Interpretative material on the columns will address the shared Anzac wartime experience, but the memorial will also commemorate the shared experience of indigenous history, settlement, immigration, culture and other links.
It will comprise 15 columns, each 6m tall and arranged in an open array on a surface of red sandstone and dark grey basalt. The columns form an open backdrop to the ceremonial plaza facing the New Zealand National War Memorial, with its civic steps, a raised tomb and a carillon.
The memorial will be surrounded by eucalypt trees representing the Australian landscape. The architects note it will be a ‘landform’ representing Australia with the columns constructed of rugged red sandstone, instantly recognisable as an image of the country's ‘red centre’, with its weathered gorges and rich colouring.
It will also recall other aspects – the shoreline cliffs, the streets of the city, the ranks of forest trees.
The columns each have an inset panel of reflective inscribed polished black granite.

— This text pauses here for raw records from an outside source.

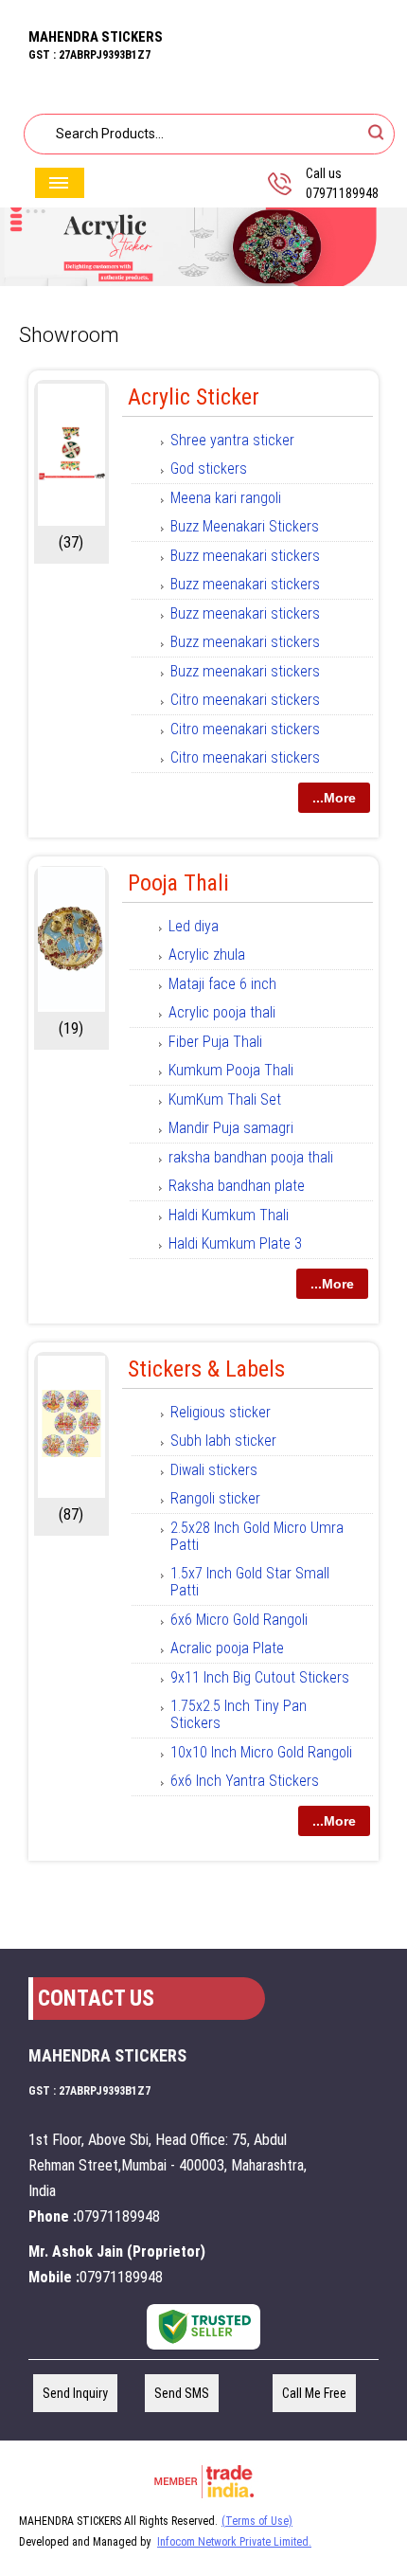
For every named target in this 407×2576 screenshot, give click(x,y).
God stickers (208, 468)
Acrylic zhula (206, 955)
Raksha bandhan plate (236, 1186)
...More (334, 797)
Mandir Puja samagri (230, 1128)
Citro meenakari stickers (245, 700)
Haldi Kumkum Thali (228, 1215)
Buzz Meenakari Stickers (244, 526)
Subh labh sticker (223, 1441)
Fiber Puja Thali (215, 1042)
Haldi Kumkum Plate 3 (235, 1243)
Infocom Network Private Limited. (234, 2542)
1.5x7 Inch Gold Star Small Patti (249, 1581)
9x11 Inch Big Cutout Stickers (259, 1677)
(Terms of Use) (256, 2521)
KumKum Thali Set (224, 1099)
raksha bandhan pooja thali (250, 1157)
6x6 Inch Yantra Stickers (244, 1781)
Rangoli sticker (215, 1498)
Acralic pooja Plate (227, 1648)
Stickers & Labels (206, 1369)
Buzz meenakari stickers (245, 556)
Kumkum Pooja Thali (230, 1070)
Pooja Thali (178, 883)
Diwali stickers (213, 1470)
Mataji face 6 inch (222, 984)
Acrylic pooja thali (221, 1012)
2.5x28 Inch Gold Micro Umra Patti (257, 1536)
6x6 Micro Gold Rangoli (239, 1620)
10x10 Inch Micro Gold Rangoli (261, 1752)
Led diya (193, 926)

The architects see the memorial has having two layers of meaning embodied in its design, inseparable from its form and relationship to the setting. Embodied in this is a layer of applied representation, where selected texts and images will convey more direct meanings.
The 15 columns will be each dedicated to concepts or ideas about Australia and New Zealand and the shared experiences, which will also include immigration and colonisation.